Growing up, I cheered whenever I saw Christmas lights in park trees or on houses still on for January 7. I proudly told my friends at elementary school that I followed a most ancient calendar, a calendar invented by Julius Caesar himself. The deep antiquity and long continuity of the Julian Calendar itself awed me—2,000 years of keeping time in this way!
As I grew older, I appreciated, too, the focus on Christ’s birth that celebrating Christmas on January 7 provided. By this point, the commercial rush with its endless advertisements, saccharine songs about reindeers and sleighs and obligations of holiday parties with all their over-indulgences of food and drink, had long ended. Celebrating Christmas on January 7 provided a focus on the Christ-child with no other commercial or social distractions.
For many Ukrainians living in the diaspora, following a separate calendar was also a form of preserving identity and culture. This was the case with Ukrainian diasporic communities in Canada, in the United Kingdom, or in Poland, to name a few countries.

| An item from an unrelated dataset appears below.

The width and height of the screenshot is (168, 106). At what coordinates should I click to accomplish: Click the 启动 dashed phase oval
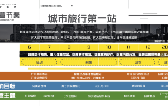tap(39, 62)
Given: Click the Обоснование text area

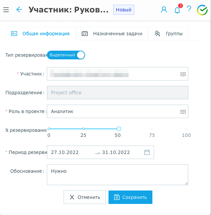Looking at the screenshot, I should 117,174.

Keeping separate holidays, different saints’ days, helped bind religion, language, and culture together in a way that preserved a distinct sense of being Ukrainian amid assimilation pressures facing any minority diaspora groups. And I know, intellectually, too, that it is not only because a calendrical change is needed, but for this reason of simple survival— as a church, a people, and a sovereign nation— that the hierarchy of the Ukrainian Catholic Church has decided that now is the time to make the calendrical change from the Julian to the Gregorian. To survive now means that Ukrainians have to distinguish themselves in a new way. And so, while I get ready to celebrate on December 25 and try to remember that Saint Philip’s Fast was supposed to have begun already on December 15, and that I must make my Christmas dishes early this year, I also mourn. I mourn for the state of war in the world, I mourn for the lives needlessly and brutally taken this year, I mourn for the loss of a tradition of timekeeping stretching back thousands of years, for the joy and sense of unique identity this tradition brought to me, my family, and the wider Ukrainian community. It is one more thing Putin has taken. In this regard, Nadiyka Gerbich and Yaroslav Hrytsak in their recent book Ukrainian Christmas offer a poignant reflection on this ongoing war, “This war has been described in different ways, but here is the definition we offer: the country where Christmas is one of the most significant holidays of the year and is celebrated twice […] was attacked by the country where Christmas has lost all meaning.”
 C. R. Cheney, ed., A Handbook of Dates for Students of British History: New Edition, revised by Michael Jones, Royal Historical Society Guides and Handbooks 4 (Cambridge: Cambridge University Press, 2004), 17-18.
 For a comparative chart of dates in which individual countries adopted the Julian calendar see Cheney, ed., A Handbook of Dates, table 12, 236-241 (Ukraine is not included).
 Nadiyka Gerbich and Yaroslav Hrytsak, A Ukrainian Christmas, trans. Marta Gosovska and Anastasiya Fehér (London: Sphere, 2022), 9.